● What to work on
Answer with the number of lines in the listing below that contain the word "computer", and nothing else.
········
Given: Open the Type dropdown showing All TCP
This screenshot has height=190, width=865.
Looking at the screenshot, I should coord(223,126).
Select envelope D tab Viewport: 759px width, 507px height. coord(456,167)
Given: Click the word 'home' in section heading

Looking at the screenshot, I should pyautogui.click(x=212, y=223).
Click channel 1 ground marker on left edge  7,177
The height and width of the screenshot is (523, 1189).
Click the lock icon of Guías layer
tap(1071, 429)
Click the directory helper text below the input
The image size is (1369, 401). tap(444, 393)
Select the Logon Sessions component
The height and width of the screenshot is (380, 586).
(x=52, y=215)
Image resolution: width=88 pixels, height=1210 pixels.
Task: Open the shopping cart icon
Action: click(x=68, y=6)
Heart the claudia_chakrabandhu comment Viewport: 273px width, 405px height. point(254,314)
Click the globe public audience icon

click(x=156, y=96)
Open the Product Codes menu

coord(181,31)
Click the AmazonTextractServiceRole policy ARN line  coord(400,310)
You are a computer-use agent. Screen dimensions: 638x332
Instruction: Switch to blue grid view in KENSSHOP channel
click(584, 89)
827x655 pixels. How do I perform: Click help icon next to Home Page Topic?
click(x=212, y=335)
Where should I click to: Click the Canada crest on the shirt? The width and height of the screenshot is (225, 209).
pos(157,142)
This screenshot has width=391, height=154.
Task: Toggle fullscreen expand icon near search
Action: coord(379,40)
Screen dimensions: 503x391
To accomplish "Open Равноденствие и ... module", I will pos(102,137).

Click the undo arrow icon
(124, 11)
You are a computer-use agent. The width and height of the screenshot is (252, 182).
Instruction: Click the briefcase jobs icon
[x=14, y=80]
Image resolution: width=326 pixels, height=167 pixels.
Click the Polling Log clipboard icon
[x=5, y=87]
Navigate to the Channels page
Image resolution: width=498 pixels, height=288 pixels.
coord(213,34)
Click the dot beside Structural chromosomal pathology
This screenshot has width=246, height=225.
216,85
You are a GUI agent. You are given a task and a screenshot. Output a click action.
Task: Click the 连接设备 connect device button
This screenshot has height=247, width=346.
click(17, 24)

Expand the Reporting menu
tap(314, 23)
········
● Task output
2